[Word and element locating data]
****

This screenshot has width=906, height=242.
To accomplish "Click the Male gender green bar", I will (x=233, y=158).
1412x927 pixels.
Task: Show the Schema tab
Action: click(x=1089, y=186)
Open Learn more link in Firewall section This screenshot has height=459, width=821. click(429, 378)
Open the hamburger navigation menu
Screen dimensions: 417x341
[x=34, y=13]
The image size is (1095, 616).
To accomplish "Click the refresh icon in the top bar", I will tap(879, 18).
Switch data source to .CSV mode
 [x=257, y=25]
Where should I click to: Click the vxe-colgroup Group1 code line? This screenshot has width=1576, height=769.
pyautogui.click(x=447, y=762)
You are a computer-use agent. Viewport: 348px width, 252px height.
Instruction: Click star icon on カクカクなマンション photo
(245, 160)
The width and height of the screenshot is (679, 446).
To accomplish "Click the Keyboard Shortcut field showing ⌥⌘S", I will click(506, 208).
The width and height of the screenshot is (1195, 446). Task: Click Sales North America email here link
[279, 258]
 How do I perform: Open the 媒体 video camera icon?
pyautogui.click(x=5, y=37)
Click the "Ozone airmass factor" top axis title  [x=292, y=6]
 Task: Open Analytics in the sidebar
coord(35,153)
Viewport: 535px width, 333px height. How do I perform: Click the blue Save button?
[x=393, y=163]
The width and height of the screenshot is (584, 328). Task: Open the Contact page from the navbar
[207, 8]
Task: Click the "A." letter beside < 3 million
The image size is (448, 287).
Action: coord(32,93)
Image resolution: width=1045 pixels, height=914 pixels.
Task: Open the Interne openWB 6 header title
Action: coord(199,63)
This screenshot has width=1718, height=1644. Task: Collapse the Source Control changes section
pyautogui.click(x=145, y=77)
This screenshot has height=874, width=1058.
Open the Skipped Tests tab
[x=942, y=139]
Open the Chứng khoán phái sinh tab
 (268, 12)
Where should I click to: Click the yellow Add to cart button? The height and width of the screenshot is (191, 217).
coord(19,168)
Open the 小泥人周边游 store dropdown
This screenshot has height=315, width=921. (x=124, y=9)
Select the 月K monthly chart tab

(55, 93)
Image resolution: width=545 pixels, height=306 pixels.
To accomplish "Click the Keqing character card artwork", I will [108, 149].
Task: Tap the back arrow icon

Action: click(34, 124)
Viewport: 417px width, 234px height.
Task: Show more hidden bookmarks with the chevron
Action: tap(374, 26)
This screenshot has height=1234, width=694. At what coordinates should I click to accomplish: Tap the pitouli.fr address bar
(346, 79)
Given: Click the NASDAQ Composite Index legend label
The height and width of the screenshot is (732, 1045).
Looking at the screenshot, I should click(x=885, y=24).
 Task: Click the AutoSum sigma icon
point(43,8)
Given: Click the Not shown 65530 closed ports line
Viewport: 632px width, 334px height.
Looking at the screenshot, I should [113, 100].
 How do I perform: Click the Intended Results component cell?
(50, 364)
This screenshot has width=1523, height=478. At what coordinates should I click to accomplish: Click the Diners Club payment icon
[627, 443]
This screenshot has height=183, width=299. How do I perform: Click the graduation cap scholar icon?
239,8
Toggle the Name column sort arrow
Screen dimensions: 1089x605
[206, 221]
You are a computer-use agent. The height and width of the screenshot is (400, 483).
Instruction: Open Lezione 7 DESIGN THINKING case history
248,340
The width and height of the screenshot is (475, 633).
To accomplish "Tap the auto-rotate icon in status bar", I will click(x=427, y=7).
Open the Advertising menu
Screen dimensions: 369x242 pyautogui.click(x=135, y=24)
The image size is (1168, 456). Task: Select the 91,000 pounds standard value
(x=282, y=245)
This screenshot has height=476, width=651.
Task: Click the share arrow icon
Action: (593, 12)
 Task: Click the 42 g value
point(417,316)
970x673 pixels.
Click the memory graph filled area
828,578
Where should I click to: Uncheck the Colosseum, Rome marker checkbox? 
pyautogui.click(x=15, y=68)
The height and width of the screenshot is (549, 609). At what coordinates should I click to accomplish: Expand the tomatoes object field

****

Stated task: Print all of the lines above exactly as they appear.

Expected answer:
This screenshot has width=906, height=242.
To accomplish "Click the Male gender green bar", I will (x=233, y=158).
1412x927 pixels.
Task: Show the Schema tab
Action: click(x=1089, y=186)
Open Learn more link in Firewall section This screenshot has height=459, width=821. click(429, 378)
Open the hamburger navigation menu
Screen dimensions: 417x341
[x=34, y=13]
The image size is (1095, 616).
To accomplish "Click the refresh icon in the top bar", I will tap(879, 18).
Switch data source to .CSV mode
 [x=257, y=25]
Where should I click to: Click the vxe-colgroup Group1 code line? This screenshot has width=1576, height=769.
pyautogui.click(x=447, y=762)
You are a computer-use agent. Viewport: 348px width, 252px height.
Instruction: Click star icon on カクカクなマンション photo
(245, 160)
The width and height of the screenshot is (679, 446).
To accomplish "Click the Keyboard Shortcut field showing ⌥⌘S", I will click(506, 208).
The width and height of the screenshot is (1195, 446). Task: Click Sales North America email here link
[279, 258]
 How do I perform: Open the 媒体 video camera icon?
pyautogui.click(x=5, y=37)
Click the "Ozone airmass factor" top axis title  [x=292, y=6]
 Task: Open Analytics in the sidebar
coord(35,153)
Viewport: 535px width, 333px height. How do I perform: Click the blue Save button?
[x=393, y=163]
The width and height of the screenshot is (584, 328). Task: Open the Contact page from the navbar
[207, 8]
Task: Click the "A." letter beside < 3 million
The image size is (448, 287).
Action: coord(32,93)
Image resolution: width=1045 pixels, height=914 pixels.
Task: Open the Interne openWB 6 header title
Action: coord(199,63)
This screenshot has width=1718, height=1644. Task: Collapse the Source Control changes section
pyautogui.click(x=145, y=77)
This screenshot has height=874, width=1058.
Open the Skipped Tests tab
[x=942, y=139]
Open the Chứng khoán phái sinh tab
 (268, 12)
Where should I click to: Click the yellow Add to cart button? The height and width of the screenshot is (191, 217).
coord(19,168)
Open the 小泥人周边游 store dropdown
This screenshot has height=315, width=921. (x=124, y=9)
Select the 月K monthly chart tab

(55, 93)
Image resolution: width=545 pixels, height=306 pixels.
To accomplish "Click the Keqing character card artwork", I will [108, 149].
Task: Tap the back arrow icon

Action: click(34, 124)
Viewport: 417px width, 234px height.
Task: Show more hidden bookmarks with the chevron
Action: tap(374, 26)
This screenshot has height=1234, width=694. At what coordinates should I click to accomplish: Tap the pitouli.fr address bar
(346, 79)
Given: Click the NASDAQ Composite Index legend label
The height and width of the screenshot is (732, 1045).
Looking at the screenshot, I should click(x=885, y=24).
 Task: Click the AutoSum sigma icon
point(43,8)
Given: Click the Not shown 65530 closed ports line
Viewport: 632px width, 334px height.
Looking at the screenshot, I should [113, 100].
 How do I perform: Click the Intended Results component cell?
(50, 364)
This screenshot has width=1523, height=478. At what coordinates should I click to accomplish: Click the Diners Club payment icon
[627, 443]
This screenshot has height=183, width=299. How do I perform: Click the graduation cap scholar icon?
239,8
Toggle the Name column sort arrow
Screen dimensions: 1089x605
[206, 221]
You are a computer-use agent. The height and width of the screenshot is (400, 483).
Instruction: Open Lezione 7 DESIGN THINKING case history
248,340
The width and height of the screenshot is (475, 633).
To accomplish "Tap the auto-rotate icon in status bar", I will click(x=427, y=7).
Open the Advertising menu
Screen dimensions: 369x242 pyautogui.click(x=135, y=24)
The image size is (1168, 456). Task: Select the 91,000 pounds standard value
(x=282, y=245)
This screenshot has height=476, width=651.
Task: Click the share arrow icon
Action: (593, 12)
 Task: Click the 42 g value
point(417,316)
970x673 pixels.
Click the memory graph filled area
828,578
Where should I click to: Uncheck the Colosseum, Rome marker checkbox? 
pyautogui.click(x=15, y=68)
The height and width of the screenshot is (549, 609). At what coordinates should I click to accomplish: Expand the tomatoes object field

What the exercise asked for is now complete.